Collected data
######

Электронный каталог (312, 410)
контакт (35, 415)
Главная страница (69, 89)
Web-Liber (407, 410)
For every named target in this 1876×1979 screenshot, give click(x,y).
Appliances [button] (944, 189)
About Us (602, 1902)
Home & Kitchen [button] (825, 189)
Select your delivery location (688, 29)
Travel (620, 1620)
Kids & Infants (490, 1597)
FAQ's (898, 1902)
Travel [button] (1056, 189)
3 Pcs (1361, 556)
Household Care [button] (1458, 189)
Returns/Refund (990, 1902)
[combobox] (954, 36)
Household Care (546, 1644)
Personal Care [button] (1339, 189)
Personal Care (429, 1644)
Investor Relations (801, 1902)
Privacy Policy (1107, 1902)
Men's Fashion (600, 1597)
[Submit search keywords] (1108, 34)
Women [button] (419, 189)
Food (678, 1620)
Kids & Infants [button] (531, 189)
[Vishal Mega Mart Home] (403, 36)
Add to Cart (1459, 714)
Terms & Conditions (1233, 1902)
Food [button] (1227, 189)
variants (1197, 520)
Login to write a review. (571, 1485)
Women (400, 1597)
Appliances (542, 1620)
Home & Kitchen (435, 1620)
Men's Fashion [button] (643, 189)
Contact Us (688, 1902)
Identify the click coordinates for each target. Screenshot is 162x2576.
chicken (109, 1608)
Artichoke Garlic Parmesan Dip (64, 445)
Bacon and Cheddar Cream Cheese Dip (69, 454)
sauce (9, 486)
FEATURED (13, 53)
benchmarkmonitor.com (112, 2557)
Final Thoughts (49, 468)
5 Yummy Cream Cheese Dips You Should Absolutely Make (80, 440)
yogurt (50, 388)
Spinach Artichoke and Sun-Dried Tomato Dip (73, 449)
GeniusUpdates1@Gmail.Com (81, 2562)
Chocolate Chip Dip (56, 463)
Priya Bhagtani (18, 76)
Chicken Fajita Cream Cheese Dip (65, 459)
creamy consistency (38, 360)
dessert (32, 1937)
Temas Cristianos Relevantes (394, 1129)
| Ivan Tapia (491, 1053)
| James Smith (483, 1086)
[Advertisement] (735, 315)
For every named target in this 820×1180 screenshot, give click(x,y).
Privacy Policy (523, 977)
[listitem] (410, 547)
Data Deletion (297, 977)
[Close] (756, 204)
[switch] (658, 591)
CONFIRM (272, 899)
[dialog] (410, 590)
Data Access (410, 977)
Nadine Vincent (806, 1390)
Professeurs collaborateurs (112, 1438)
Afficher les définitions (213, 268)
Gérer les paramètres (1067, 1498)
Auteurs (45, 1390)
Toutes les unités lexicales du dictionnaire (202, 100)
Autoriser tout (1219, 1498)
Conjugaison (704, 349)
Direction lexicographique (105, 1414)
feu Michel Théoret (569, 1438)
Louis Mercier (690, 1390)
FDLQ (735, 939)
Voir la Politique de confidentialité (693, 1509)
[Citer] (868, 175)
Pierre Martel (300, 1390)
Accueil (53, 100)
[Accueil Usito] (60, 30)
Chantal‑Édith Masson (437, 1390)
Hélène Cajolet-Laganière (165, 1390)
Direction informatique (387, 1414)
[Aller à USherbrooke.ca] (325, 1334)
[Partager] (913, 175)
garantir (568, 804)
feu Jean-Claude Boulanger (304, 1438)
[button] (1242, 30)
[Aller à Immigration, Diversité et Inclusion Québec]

######

Task directions:
The response must consist of all the data, reproduced without alteration.

Task answer:
Электронный каталог (312, 410)
контакт (35, 415)
Главная страница (69, 89)
Web-Liber (407, 410)
For every named target in this 1876×1979 screenshot, give click(x,y).
Appliances [button] (944, 189)
About Us (602, 1902)
Home & Kitchen [button] (825, 189)
Select your delivery location (688, 29)
Travel (620, 1620)
Kids & Infants (490, 1597)
FAQ's (898, 1902)
Travel [button] (1056, 189)
3 Pcs (1361, 556)
Household Care [button] (1458, 189)
Returns/Refund (990, 1902)
[combobox] (954, 36)
Household Care (546, 1644)
Personal Care [button] (1339, 189)
Personal Care (429, 1644)
Investor Relations (801, 1902)
Privacy Policy (1107, 1902)
Men's Fashion (600, 1597)
[Submit search keywords] (1108, 34)
Women [button] (419, 189)
Food (678, 1620)
Kids & Infants [button] (531, 189)
[Vishal Mega Mart Home] (403, 36)
Add to Cart (1459, 714)
Terms & Conditions (1233, 1902)
Food [button] (1227, 189)
variants (1197, 520)
Login to write a review. (571, 1485)
Women (400, 1597)
Appliances (542, 1620)
Home & Kitchen (435, 1620)
Men's Fashion [button] (643, 189)
Contact Us (688, 1902)
Identify the click coordinates for each target. Screenshot is 162x2576.
chicken (109, 1608)
Artichoke Garlic Parmesan Dip (64, 445)
Bacon and Cheddar Cream Cheese Dip (69, 454)
sauce (9, 486)
FEATURED (13, 53)
benchmarkmonitor.com (112, 2557)
Final Thoughts (49, 468)
5 Yummy Cream Cheese Dips You Should Absolutely Make (80, 440)
yogurt (50, 388)
Spinach Artichoke and Sun-Dried Tomato Dip (73, 449)
GeniusUpdates1@Gmail.Com (81, 2562)
Chocolate Chip Dip (56, 463)
Priya Bhagtani (18, 76)
Chicken Fajita Cream Cheese Dip (65, 459)
creamy consistency (38, 360)
dessert (32, 1937)
Temas Cristianos Relevantes (394, 1129)
| Ivan Tapia (491, 1053)
| James Smith (483, 1086)
[Advertisement] (735, 315)
For every named target in this 820×1180 screenshot, give click(x,y).
Privacy Policy (523, 977)
[listitem] (410, 547)
Data Deletion (297, 977)
[Close] (756, 204)
[switch] (658, 591)
CONFIRM (272, 899)
[dialog] (410, 590)
Data Access (410, 977)
Nadine Vincent (806, 1390)
Professeurs collaborateurs (112, 1438)
Afficher les définitions (213, 268)
Gérer les paramètres (1067, 1498)
Auteurs (45, 1390)
Toutes les unités lexicales du dictionnaire (202, 100)
Autoriser tout (1219, 1498)
Conjugaison (704, 349)
Direction lexicographique (105, 1414)
feu Michel Théoret (569, 1438)
Louis Mercier (690, 1390)
FDLQ (735, 939)
Voir la Politique de confidentialité (693, 1509)
[Citer] (868, 175)
Pierre Martel (300, 1390)
Accueil (53, 100)
[Accueil Usito] (60, 30)
Chantal‑Édith Masson (437, 1390)
Hélène Cajolet-Laganière (165, 1390)
Direction informatique (387, 1414)
[Aller à USherbrooke.ca] (325, 1334)
[Partager] (913, 175)
garantir (568, 804)
feu Jean-Claude Boulanger (304, 1438)
[button] (1242, 30)
[Aller à Immigration, Diversité et Inclusion Québec]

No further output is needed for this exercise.